*TUGAS TERTULIS*:
1. Tuliskan semua petuah Eyang Yubingah yang dikutip dalam tanda petik pada cerita tentang malam perbincangan dengan eyang.
2. Teruskan cerita tentang perbincangan dengan Eyang Yubingah, dimulai setelah kalimat terakhir yang tertera.

*POTONGAN DOKUMEN*:
Malam ini sungguh
keramat dan harus bin wajib didokumentasikan. Tirai hitam mendadak ditarik dari ujungnya, pertanda pagelaran akan segera dimulai pemirsa.
Sebenarnya tidak
ada yang berbeda dari malam-malam sebelumnya. Hanya saja kurelakan mata ini
kupejamkan lebih lambat dari biasanya. Alibi pertamaku untuk sebuah novel karangan bang Andrea Hirata yang selalu
mebuatku melongo! Membaca novel karangan orang asli Belitong itu agaknya
seperti meniti sebuah jembatan tali. Pelan-pelan asalkan semuanya terlewati.
Untaian kalimat-kalimat bermakna genius dan jelas bukan keluar dari orang yang
sembarangan sangat klop dengan ambisiku untuk meniti kata demi kata tiap
mozaiknya.
Alibi keduaku,
karena malam itu terjadi sebuah perbincangan antara seorang cucu dengan
neneknya yang bercerita tentang sejarah keluarga. Ya, antara aku dengan eyang
putriku Eyang Yubingah. Jika aku tak salah melirik jam di dinding, dia berdetak
cantik dengan kedua jarumnya tepat di angka dua belas. Hem, rupanya sudah pukul
dua belas malam tapi kami belum juga terpejam, sebenarnya memang karena paksaan
dariku yang membuat eyang tak kunjung tertidur pula.
Replay. Kuingat
lagi perbincangan kami kemarin malam. Berawal dari petuah-petuah sang nenek
kepada cucunya seperti misalnya “Kamu yang sayang ya sama ibu, sayang sama
keluarga” atau “Kamu sekolah yang rajin ya, besok bisa cari kerja terus hidup
enak” bahkan sampai “Kamu kalau nyari pasangan ya cari bibit bebet bobot yang
bener, jangan asal-asalan. Pacaran sambil kuliah ya emang banyak, tapi asal
jangan kebablasan”. Contoh petuah yang terakhir ini menyentil sedikit lubuk
hatiku terdalam yang hingga kini belum juga mendapat jodohnya.

*BARIS HASIL EKSTRAKSI*:
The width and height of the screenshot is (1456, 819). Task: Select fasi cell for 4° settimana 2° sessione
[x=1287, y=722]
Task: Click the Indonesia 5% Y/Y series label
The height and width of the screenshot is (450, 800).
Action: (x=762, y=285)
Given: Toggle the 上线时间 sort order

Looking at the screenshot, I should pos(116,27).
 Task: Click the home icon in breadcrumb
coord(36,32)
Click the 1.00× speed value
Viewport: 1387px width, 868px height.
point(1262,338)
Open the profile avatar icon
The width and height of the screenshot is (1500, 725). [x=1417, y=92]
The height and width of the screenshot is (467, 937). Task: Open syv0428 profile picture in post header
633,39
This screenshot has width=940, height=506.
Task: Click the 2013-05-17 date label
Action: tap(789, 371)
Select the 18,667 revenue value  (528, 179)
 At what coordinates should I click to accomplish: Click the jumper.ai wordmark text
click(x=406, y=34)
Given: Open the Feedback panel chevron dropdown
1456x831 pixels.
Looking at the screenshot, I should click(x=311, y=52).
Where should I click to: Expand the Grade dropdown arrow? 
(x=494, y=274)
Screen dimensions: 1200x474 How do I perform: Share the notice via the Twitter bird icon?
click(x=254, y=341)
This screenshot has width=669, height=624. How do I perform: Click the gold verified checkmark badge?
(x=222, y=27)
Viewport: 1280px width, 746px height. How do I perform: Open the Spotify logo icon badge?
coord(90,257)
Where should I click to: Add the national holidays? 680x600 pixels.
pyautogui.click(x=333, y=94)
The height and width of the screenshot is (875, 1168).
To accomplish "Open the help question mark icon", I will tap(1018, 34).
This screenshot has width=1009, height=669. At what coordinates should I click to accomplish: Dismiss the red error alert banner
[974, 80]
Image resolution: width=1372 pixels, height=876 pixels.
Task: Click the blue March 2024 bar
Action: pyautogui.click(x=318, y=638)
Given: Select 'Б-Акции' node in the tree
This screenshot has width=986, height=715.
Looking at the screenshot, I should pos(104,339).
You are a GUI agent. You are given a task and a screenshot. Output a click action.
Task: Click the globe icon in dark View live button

*JAWABAN*:
1.
1. "Kamu yang sayang ya sama ibu, sayang sama keluarga"
2. "Kamu sekolah yang rajin ya, besok bisa cari kerja terus hidup enak"
3. "Kamu kalau nyari pasangan ya cari bibit bebet bobot yang bener, jangan asal-asalan. Pacaran sambil kuliah ya emang banyak, tapi asal jangan kebablasan"

2.
Petuah itu,
merembet seperti akar ubi jalar, menjalar menuju topik demi topik. Topik
pertama mengenai keberadaanku sebagai anak perempuan. Dan menjalar lagi menuju jumlah anak, kelahiran. Dan dari
situlah cahaya terang mulai bersinar. Eyang berdehem, tanda dimulainya
pertunjukan. Pagelaran kisah sejarah masa lampau yang menyimpan seribu kenangan
baginya. Beliau mulai bercerita, dan sebuah kenyataan pahit masa lampau
terungkap kembali seakan membuka peti sebuah harta karun dari dalam goa yang
sempit, pengap, lembab, dan gelap.
Eyang mengungkapkan
bahwa dulu dia pernah mengandung 2 anak sebelum Alm. Pak Dhe Tono(anak pertama
eyang yang berhasil hidup hingga dewasa). Sukma Handayani, bukan main nama
seorang perempuan yang terdengar lembut tapi gagah itu. Tapi, nasib perempuan
itu tidak seperti namanya, dia meninggal dalam usia dua tahun karena terjatuh
dari sebuah meja. Nada suara eyang mulai gemerasak itu menandakan beliau sudah
mulai merasakan sedih yang dulu pernah dialaminya. Sukma Handayani meninggal
seakan karena keteledeoran eyang yang tidak menjaganya dengan baik, begitu
sepertinya arti dari nada-nada bicara eyang yang mulai tak karuan. Jikalau anak
itu hidup, dialah Bude sekaligus kakak perempuan ibuku yang gagah tapi lembut
hatinya.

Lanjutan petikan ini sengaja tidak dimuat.